June 15, 2012
Politics Is Driving Incivility In America, Says New National Poll From Weber Shandwick and Powell Tate: Two-Thirds of Americans Expect Uncivil 2012 Election — And Three-Fourths Say Incivility Deters People from Entering Public Service
A rancorous political environment is primarily responsible for driving a "national civility disorder" and most Americans say politics is increasingly uncivil, complicating resolution of major issues and deterring qualified people from entering public service, according to a new public opinion poll. Reinforcing these perceptions, nearly seven in 10 Americans (67 percent) expect the upcoming November election process to be uncivil. Weber Shandwick and Powell Tate partnered with KRC Research to conduct its third annual poll on Civility in America: A Nationwide Survey and found that two-thirds (63 percent) of the American people believe incivility remains a "major problem." The survey also found that nearly three-quarters (71 percent) believe civility has declined in recent years and 55 percent expect the decline to continue with politicians, political campaigns and government being most responsible for the problem. Approximately eight in 10 Americans say political campaigns are uncivil and politics is becoming more uncivil. Substantial majorities think the tone of our public discourse is harming America's future; deterring qualified people from entering public service; and preventing Washington from getting things done. Sixty-nine percent believe last year's budget talks broke down because of uncivil behavior by the negotiators. "The increasingly uncivil tone of our public dialogue is hurting our ability to deal with issues and discouraging people from participating in the discussion and entering public life. We are suffering from a national civility disorder that is leading us down an unhelpful and unhealthy political path," said Pam Jenkins, president of Powell Tate, in a news release.

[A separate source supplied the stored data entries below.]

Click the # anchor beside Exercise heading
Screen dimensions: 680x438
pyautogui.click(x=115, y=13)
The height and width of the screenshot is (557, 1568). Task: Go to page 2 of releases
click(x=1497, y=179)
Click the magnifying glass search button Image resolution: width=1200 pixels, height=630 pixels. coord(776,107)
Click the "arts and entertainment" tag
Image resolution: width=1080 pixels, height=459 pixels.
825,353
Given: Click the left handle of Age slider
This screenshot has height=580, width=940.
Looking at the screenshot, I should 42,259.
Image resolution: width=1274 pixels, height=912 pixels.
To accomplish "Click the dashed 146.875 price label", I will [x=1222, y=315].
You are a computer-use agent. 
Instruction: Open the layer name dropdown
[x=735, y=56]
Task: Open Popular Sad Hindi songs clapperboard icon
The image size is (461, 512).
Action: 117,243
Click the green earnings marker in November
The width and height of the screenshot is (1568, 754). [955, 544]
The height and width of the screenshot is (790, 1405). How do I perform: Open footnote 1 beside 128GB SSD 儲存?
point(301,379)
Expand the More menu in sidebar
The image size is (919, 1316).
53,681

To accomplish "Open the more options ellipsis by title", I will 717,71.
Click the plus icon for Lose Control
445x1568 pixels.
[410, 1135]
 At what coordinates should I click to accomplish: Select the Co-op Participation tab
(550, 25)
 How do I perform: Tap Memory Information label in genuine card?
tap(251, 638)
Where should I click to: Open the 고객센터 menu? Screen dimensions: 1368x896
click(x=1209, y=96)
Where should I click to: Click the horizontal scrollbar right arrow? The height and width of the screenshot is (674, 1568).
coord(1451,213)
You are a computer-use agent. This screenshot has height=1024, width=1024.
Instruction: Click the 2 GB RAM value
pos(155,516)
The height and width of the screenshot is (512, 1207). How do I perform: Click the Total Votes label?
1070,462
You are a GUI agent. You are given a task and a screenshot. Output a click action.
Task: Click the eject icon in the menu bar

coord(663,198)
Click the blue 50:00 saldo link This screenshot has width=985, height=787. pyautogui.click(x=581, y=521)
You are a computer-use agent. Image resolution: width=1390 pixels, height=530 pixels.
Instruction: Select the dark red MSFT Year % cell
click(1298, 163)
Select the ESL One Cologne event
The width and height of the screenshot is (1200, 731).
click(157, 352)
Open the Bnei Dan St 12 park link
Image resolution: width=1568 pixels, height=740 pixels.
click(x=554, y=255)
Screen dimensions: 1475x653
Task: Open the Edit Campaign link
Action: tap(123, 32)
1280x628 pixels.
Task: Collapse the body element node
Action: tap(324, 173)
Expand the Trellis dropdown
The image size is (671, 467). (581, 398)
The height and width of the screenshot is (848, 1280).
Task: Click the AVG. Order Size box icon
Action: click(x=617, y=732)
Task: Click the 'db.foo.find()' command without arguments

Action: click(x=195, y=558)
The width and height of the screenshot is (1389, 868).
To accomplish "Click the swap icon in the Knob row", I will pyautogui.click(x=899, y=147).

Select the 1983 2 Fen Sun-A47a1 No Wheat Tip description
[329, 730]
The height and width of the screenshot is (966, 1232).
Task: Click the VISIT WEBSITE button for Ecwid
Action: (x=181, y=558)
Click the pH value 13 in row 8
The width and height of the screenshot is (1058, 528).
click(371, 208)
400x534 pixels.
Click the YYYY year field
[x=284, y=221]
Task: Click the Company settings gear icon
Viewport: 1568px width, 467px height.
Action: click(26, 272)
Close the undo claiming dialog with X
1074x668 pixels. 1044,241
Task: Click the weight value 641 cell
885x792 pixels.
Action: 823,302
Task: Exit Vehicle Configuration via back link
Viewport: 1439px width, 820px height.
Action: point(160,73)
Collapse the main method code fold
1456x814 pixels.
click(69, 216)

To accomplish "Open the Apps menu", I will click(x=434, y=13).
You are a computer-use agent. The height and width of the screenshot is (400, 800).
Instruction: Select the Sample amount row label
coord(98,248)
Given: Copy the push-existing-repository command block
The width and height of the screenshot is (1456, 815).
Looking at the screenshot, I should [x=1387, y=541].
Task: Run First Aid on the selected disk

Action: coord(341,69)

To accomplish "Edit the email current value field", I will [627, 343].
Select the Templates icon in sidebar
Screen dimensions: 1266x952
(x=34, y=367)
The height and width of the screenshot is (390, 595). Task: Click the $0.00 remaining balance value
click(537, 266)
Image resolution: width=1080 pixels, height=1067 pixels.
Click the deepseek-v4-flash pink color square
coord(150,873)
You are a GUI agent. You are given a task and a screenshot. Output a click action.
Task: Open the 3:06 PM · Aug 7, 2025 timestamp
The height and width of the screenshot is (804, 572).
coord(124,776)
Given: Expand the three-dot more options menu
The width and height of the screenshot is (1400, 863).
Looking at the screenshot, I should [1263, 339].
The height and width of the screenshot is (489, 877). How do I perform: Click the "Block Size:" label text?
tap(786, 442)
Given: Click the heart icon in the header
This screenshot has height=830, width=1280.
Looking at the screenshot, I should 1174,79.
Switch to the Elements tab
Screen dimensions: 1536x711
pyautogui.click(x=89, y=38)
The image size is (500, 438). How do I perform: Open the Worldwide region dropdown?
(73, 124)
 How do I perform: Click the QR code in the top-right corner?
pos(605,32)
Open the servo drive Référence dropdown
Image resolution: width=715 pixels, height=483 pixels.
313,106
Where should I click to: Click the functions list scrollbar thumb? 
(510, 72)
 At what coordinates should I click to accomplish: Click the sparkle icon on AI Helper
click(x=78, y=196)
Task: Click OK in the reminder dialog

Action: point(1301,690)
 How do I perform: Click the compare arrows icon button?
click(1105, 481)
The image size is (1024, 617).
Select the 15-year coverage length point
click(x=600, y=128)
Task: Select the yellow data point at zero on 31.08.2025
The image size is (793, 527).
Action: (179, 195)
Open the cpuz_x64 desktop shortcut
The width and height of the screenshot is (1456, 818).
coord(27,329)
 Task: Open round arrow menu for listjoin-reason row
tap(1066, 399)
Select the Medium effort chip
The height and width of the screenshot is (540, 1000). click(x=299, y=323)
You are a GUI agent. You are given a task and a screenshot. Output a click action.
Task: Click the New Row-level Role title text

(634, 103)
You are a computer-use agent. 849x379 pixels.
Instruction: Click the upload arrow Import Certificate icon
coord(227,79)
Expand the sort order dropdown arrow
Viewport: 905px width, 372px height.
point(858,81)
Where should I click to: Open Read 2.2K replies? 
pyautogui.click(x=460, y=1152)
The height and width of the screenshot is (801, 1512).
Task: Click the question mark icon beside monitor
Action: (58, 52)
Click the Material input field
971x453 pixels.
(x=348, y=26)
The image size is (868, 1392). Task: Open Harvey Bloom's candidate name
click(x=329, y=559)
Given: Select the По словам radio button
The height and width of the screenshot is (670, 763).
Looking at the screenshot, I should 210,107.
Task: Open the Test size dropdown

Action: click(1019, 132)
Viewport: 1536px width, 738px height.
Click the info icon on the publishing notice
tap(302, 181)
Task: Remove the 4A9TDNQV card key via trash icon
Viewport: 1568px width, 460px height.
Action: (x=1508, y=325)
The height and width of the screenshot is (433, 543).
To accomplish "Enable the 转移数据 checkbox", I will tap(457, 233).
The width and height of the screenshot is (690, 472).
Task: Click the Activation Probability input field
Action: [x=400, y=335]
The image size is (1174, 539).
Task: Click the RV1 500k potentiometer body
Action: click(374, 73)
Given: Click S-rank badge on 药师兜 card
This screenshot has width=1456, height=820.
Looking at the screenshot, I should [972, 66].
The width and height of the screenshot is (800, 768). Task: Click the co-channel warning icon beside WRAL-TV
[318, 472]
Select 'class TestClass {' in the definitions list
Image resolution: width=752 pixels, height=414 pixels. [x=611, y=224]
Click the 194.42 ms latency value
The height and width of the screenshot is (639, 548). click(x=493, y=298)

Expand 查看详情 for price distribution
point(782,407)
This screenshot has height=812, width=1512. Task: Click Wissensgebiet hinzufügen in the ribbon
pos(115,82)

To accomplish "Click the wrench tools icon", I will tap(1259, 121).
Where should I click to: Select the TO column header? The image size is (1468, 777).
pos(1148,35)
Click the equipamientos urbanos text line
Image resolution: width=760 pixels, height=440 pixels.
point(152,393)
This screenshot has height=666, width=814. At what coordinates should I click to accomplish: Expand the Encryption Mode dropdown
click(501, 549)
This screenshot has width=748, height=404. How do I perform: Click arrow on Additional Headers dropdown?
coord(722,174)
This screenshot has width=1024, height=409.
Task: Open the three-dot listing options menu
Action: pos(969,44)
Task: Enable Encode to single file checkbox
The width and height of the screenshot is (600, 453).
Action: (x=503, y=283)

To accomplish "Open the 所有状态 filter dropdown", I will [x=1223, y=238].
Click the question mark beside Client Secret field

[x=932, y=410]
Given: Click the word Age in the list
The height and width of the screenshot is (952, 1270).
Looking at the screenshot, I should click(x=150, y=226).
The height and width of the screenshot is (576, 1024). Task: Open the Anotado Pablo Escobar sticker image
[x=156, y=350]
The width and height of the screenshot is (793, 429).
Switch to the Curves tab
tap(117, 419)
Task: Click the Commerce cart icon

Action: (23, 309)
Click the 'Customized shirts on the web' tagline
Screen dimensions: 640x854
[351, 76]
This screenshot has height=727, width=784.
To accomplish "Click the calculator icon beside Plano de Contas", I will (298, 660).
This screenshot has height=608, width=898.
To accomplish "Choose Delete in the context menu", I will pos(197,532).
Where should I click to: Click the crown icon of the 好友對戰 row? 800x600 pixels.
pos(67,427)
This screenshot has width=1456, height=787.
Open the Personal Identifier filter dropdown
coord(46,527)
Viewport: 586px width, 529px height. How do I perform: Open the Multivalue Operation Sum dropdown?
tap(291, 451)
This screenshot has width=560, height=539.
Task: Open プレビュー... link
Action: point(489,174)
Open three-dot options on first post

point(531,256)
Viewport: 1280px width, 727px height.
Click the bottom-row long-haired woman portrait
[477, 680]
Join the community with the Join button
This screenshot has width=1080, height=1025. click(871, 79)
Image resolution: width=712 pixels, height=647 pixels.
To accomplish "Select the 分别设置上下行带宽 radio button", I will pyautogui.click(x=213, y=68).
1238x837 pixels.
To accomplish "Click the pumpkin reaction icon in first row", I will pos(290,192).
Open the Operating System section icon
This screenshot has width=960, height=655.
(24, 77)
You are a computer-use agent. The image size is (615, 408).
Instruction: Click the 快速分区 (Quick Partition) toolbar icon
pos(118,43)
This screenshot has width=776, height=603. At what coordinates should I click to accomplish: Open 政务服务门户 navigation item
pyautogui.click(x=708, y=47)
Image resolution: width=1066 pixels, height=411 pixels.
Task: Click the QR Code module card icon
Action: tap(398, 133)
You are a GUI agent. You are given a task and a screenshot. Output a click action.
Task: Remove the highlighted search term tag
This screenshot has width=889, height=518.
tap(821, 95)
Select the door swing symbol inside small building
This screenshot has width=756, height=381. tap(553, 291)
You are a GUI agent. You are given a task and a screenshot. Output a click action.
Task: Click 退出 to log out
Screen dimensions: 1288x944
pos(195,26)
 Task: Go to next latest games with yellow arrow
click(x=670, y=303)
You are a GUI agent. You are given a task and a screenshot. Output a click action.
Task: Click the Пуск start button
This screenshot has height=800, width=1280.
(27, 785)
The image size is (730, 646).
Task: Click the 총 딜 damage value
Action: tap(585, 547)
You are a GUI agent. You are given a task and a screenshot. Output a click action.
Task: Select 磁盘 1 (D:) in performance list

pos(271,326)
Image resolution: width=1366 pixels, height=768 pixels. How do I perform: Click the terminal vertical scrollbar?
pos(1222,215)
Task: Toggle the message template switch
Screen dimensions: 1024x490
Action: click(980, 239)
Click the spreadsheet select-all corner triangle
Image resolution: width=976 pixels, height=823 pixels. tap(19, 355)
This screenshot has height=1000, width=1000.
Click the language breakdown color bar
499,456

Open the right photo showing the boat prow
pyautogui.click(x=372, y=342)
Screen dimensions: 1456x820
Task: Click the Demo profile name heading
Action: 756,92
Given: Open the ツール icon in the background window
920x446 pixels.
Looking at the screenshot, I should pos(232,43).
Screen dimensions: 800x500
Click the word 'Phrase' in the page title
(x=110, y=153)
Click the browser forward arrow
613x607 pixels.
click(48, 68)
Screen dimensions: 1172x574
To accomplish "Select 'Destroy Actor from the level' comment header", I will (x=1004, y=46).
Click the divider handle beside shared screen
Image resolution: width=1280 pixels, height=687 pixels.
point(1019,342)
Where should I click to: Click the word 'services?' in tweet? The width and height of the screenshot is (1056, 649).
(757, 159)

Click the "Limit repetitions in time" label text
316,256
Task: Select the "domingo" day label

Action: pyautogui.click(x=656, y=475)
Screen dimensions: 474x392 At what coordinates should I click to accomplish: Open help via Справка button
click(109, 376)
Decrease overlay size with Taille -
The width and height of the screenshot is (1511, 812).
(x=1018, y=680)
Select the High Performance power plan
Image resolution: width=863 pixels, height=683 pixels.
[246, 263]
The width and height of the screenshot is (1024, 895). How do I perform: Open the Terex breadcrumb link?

The tone and behavior of Barack Obama and Mitt Romney during the presidential campaign will be an important factor in how Americans cast their votes in November. While the public generally views politicians and political campaigns as uncivil, both Obama and Romney are rated higher on civility than incivility. By a 59 to 33 percent margin, Americans consider President Obama more civil than uncivil; Governor Romney's corresponding figures are 48 to 39 percent.
Since the poll found that a candidate's behavior towards people they disagree with (84 percent) and level of civility (83 percent) rank behind only their positions on the issues (86 percent) as important factors in determining peoples' votes, the civility rankings would appear to provide President Obama with a distinct advantage in the 2012 presidential race.
But Bradley Honan, CEO of KRC Research, said there are two reasons to be cautious about such claims. "Governor Romney has just emerged from a bruising Republican primary season, which could have weighed his 'civility' rating down, and President Obama's 'incivility' rating has risen from 25 to 33 percent since 2011 and so the bruising presidential election ahead could negatively impact his margin," he said in the release.
Incivility is causing many Americans to tune out of the political process and media. Two-thirds say they are tuning out political advertising, politics in general (58 percent), government (55 percent) and election coverage (54 percent). The public is also disenchanted with the media, with 62 percent finding its general tone uncivil and 82 percent believing the media is more interested in controversy than facts.
Although the public deplores both the incivility and its consequences, the poll found a significant jump — from 33 percent in 2011 to 40 percent this year – in the percentage of Americans who are now prepared to believe that incivility is just a routine part of the political process. Jenkins pointed out that "the acceptance of incivility in politics is fast-becoming The New Normal."
While their attitudes toward incivility in politics remain decidedly negative, Americans' personal experiences with incivility trended in a more positive direction this year with one notable and important exception.
While only 17 percent of the public reported being untouched by incivility, fewer Americans this year reported personal experiences with incivility on the road (60 percent in 2012 vs. 72 percent in 2011); while shopping (49 vs. 65 percent); at work (34 vs. 43 percent); and in their neighborhoods (28 vs. 35 percent).
Only on the subject of online incivility and cyber-bullying was there a marked increase in uncivil behavior, with experiences doubling from 9 percent in 2011 to 18 percent this year. And, as in 2011, more than half of America's parents, 51 percent, reported that their children experienced incivility at school.
Most notably, it appeared that Americans decided not to take it anymore when confronted with uncivil behavior: 44 percent reported ending a friendship or other relationship; 39 percent said they defriended or blocked someone online; 23 percent said they quit their job; and 13 percent said they moved their residence because of uncivil behavior.